■ **EXTRAIT SOURCE**:
——————

La propriété est impossible, parce que sa puissance d’accumulation est infinie et qu’elle ne s’exerce que sur des quantités finies.


Si les hommes, constitués en égalité, accordaient à l’un d’eux le droit exclusif de propriété, et que ce propriétaire unique plaçât sur l’humanité, à intérêts composés, une somme de 100 francs, remboursable à ses descendants à la 24e génération, au bout de 600 ans, cette somme de 100 fr., placée à 5 pour cent, s’élèverait à 107,854,010,777,600 francs, somme égale à 2,696 fois et un tiers le capital de la France, en supposant ce capital de 40 milliards. C’est plus de vingt fois ce que vaut le globe terrestre, meubles et immeubles.

——————

■ **TÂCHE À RÉALISER**:
Recopiez fidèlement le passage de l'extrait sur la propriété qui commence aux mots « Si les hommes, constitués » et s'arrête après les mots « meubles et immeubles. ».

——————

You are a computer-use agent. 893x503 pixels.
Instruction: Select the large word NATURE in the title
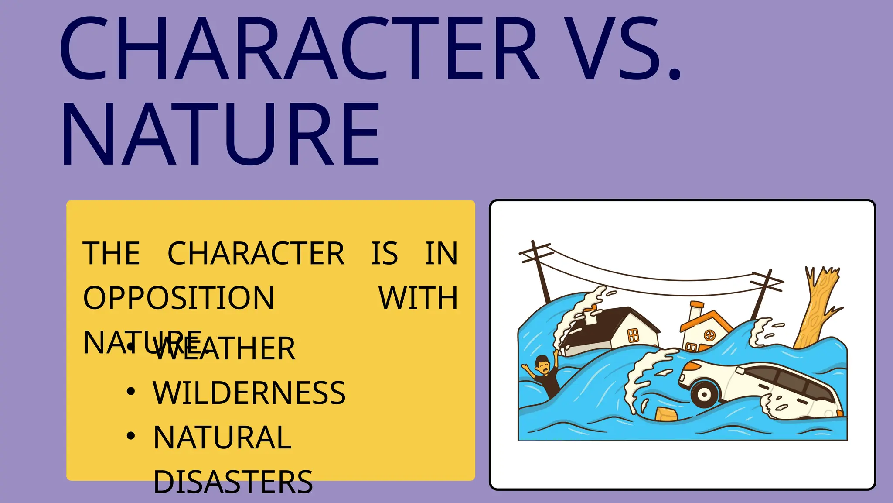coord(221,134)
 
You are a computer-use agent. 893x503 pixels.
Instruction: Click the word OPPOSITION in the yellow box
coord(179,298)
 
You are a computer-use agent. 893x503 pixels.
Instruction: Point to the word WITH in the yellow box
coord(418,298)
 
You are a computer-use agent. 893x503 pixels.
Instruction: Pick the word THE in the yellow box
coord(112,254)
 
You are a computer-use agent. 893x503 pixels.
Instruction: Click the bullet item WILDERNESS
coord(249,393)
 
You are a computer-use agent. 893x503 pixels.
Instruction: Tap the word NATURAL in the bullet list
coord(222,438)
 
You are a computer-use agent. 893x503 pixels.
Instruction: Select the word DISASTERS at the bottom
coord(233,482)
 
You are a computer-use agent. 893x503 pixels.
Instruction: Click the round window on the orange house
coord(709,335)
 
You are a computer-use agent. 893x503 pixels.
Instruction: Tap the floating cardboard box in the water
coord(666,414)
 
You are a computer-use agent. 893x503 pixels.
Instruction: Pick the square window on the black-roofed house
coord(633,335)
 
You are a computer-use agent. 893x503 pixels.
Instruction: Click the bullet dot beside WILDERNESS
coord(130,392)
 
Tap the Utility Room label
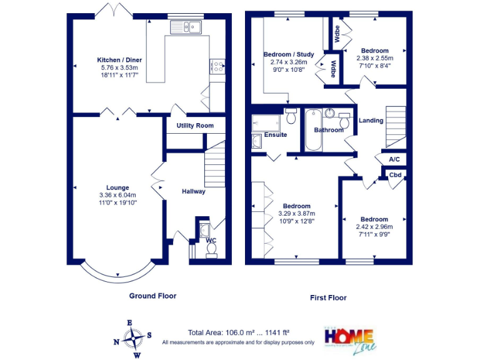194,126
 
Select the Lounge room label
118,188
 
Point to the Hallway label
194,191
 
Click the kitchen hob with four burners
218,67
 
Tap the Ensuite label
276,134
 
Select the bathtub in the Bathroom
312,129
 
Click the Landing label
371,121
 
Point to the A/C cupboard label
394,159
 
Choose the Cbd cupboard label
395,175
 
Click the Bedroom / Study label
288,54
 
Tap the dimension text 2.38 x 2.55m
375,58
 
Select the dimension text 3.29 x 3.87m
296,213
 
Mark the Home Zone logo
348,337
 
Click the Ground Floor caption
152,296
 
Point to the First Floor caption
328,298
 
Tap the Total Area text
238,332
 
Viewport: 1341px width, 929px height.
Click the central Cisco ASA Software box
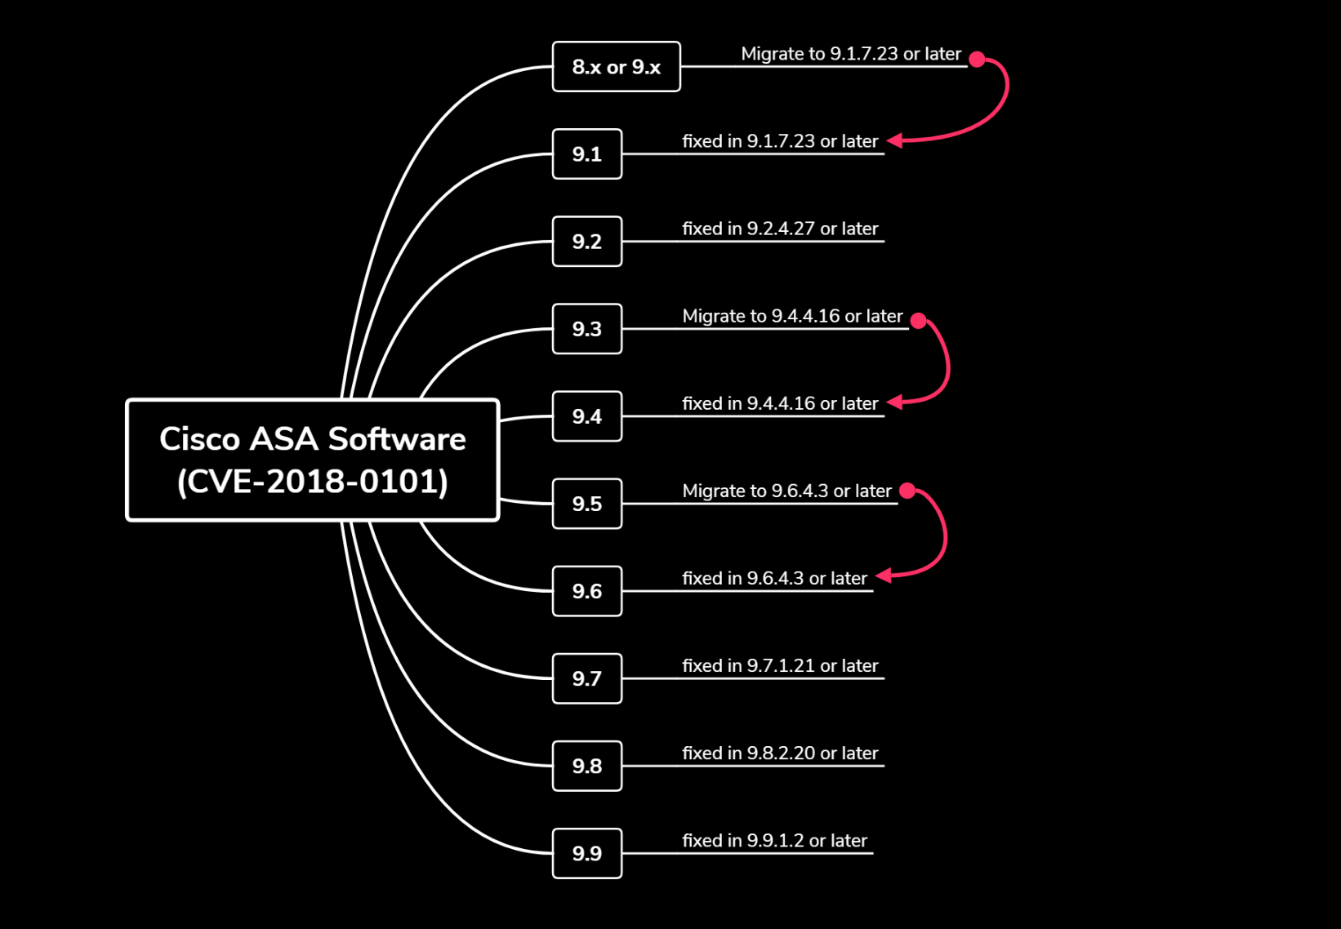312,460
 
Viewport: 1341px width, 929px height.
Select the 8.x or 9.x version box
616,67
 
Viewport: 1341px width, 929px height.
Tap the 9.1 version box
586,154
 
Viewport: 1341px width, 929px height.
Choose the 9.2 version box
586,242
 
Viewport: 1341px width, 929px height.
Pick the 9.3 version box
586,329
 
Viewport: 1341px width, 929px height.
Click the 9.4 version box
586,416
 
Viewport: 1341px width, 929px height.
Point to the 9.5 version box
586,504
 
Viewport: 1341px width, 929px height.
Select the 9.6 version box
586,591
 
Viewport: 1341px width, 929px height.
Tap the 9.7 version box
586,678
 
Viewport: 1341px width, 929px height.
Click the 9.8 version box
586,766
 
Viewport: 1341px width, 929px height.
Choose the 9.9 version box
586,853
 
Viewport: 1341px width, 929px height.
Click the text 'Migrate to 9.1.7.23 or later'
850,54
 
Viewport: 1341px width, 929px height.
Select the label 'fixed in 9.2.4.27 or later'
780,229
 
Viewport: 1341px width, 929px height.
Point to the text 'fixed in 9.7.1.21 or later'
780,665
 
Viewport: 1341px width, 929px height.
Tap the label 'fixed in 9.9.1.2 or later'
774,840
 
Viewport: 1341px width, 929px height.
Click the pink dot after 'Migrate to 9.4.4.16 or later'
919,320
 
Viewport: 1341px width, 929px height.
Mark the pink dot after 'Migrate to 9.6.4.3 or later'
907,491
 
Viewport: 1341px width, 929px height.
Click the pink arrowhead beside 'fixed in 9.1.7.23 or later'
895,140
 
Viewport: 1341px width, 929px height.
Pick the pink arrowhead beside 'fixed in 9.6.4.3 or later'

——————

■ **RÉPONSE À LA TÂCHE**:
Si les hommes, constitués en égalité, accordaient à l’un d’eux le droit exclusif de propriété, et que ce propriétaire unique plaçât sur l’humanité, à intérêts composés, une somme de 100 francs, remboursable à ses descendants à la 24e génération, au bout de 600 ans, cette somme de 100 fr., placée à 5 pour cent, s’élèverait à 107,854,010,777,600 francs, somme égale à 2,696 fois et un tiers le capital de la France, en supposant ce capital de 40 milliards. C’est plus de vingt fois ce que vaut le globe terrestre, meubles et immeubles.